• **DOCUMENT SECTION**
Our Man in Zambiland:

How Col. Bruce Hampton and the ARU
Helped Start the Jamband Revolution

by Rob Johnson

It is easy to forget, in today's fertile jamband climate, that as recently as twelve years ago, there was no such thing as a "jamband." There was the Grateful Dead, of course, but regardless of what anyone says now, in 1988 the Dead were looked at as a curious anachronism, not the forerunner of a whole new genre of music. The music of the 80's had been dominated by nightmarish abominations such as The Thompson Twins and Boy George, and there was no compelling reason to suspect that the 90's would be any different.

By the time the late 80's rolled around, it would have been easy to write Bruce Hampton off as a curious relic of a bygone age. Since he had first come to prominence as a member of the amazing, and amazingly odd, Hampton Grease Band in the late 60's and early 70's, Bruce had become a sort of well-kept local secret in Atlanta. Through excellent, if little-known, bands like the Late Bronze Age, he continued to gather a devoted cult following, but his relentlessly unorthodox musical vision seemed to guarantee that he would remain a fairly marginal figure.

So, in retrospect, it seems all the more amazing that in a nondescript bar in the midst of the Deep South, a band of unknown musical alchemists would brew up a bizarre musical concoction that would blow minds and change lives from coast to coast…

MEETING OF THE MINDS

In a recent interview on Philzone.com, Jimmy Herring recalls the strange sequence of events that led up to the first time he played with Bruce Hampton. (For the benefit of the uninitiated, strange sequences of events ALWAYS seem to happen around Bruce, possibly due to his klezmatronic aura) John Bell of Widespread Panic had wandered into the Little 5 Points Pub one day and been astonished by the weird old redneck dude who created such powerful music. The first true acolyte of Zambi, he rushed to spread the word to others, including Jeff Sipe.

Sipe ran into Herring not long afterwards and told him he had to come check it out for himself. He said that playing with Bruce was "so liberating" and that was appealing to young Jimmy. Liberated is a mild way of describing the formless chaos that Bruce Hampton is capable of generating onstage. In the liner notes to Music To Eat, former Hampton Grease Band guitarist Harold Kelling claims that the HGB's main dynamic was "music vs. anti-music." Bruce was the anti-music, performing such bizarre and legendary feats as gargling peanut butter onstage, while Kelling and Glenn Phillips spun a web of guitar mastery around the weirdness and tension created by Bruce.

• **WORK INSTRUCTION 1**
Decide whether each statement agrees with the Bruce Hampton article, answering yes or no and quoting the words of the article that settle it: (a) Jeff Sipe first learned of Bruce Hampton's playing from Jimmy Herring. (b) Harold Kelling played guitar in the Hampton Grease Band. (c) Bands such as the Late Bronze Age brought Bruce Hampton a broad mainstream audience.
• **WORK INSTRUCTION 2**
Return, word for word, the portion of the Bruce Hampton article running from "by Rob Johnson" down to "be any different.".
Rely only on the Bruce Hampton article to complete the work.

• **MATERIAL SUPPLIED**
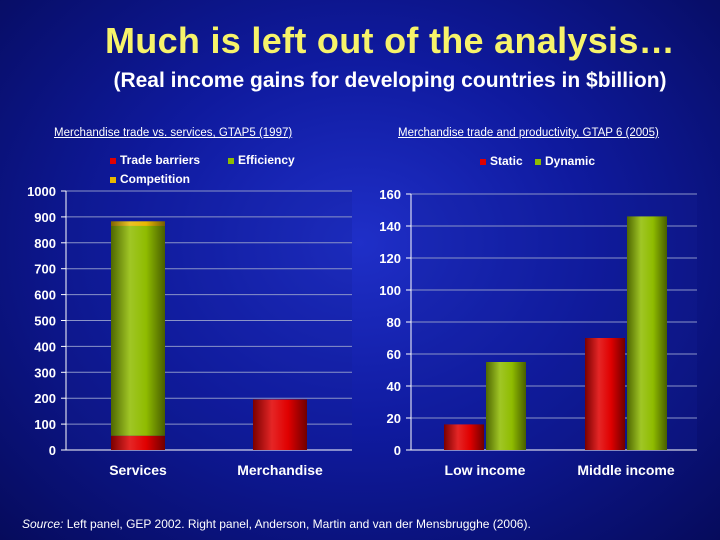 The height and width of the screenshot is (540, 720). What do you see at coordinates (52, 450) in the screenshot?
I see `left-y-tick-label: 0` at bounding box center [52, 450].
* * *
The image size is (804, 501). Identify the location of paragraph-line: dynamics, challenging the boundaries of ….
---
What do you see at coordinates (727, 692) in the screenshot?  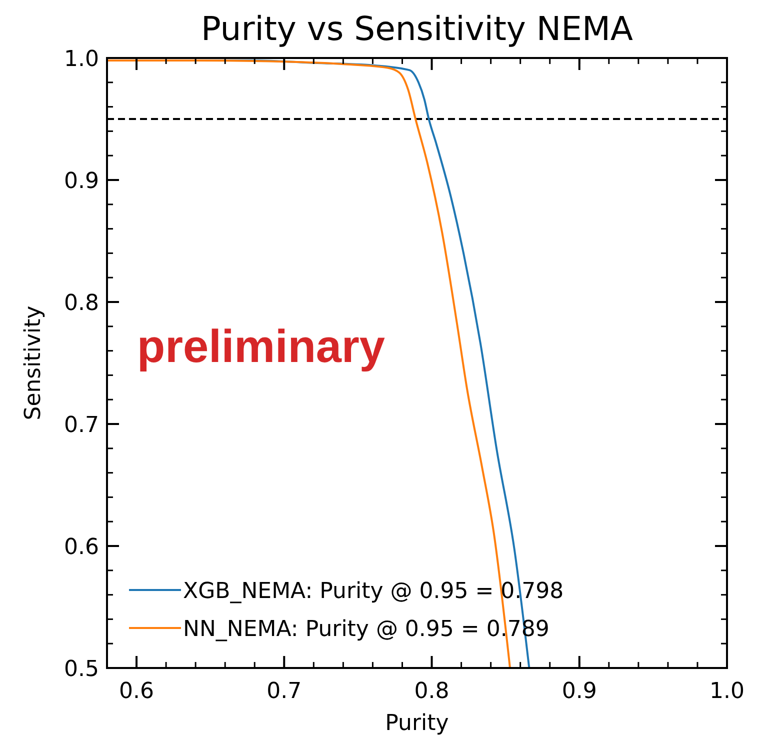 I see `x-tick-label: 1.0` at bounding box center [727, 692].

• **TASK RESPONSE 1**
(a) No: "Sipe ran into Herring not long afterwards and told him he had to come check it out for himself."
(b) Yes: "former Hampton Grease Band guitarist Harold Kelling"
(c) No: "he continued to gather a devoted cult following, but his relentlessly unorthodox musical vision seemed to guarantee that he would remain a fairly marginal figure."

• **TASK RESPONSE 2**
by Rob Johnson

It is easy to forget, in today's fertile jamband climate, that as recently as twelve years ago, there was no such thing as a "jamband." There was the Grateful Dead, of course, but regardless of what anyone says now, in 1988 the Dead were looked at as a curious anachronism, not the forerunner of a whole new genre of music. The music of the 80's had been dominated by nightmarish abominations such as The Thompson Twins and Boy George, and there was no compelling reason to suspect that the 90's would be any different.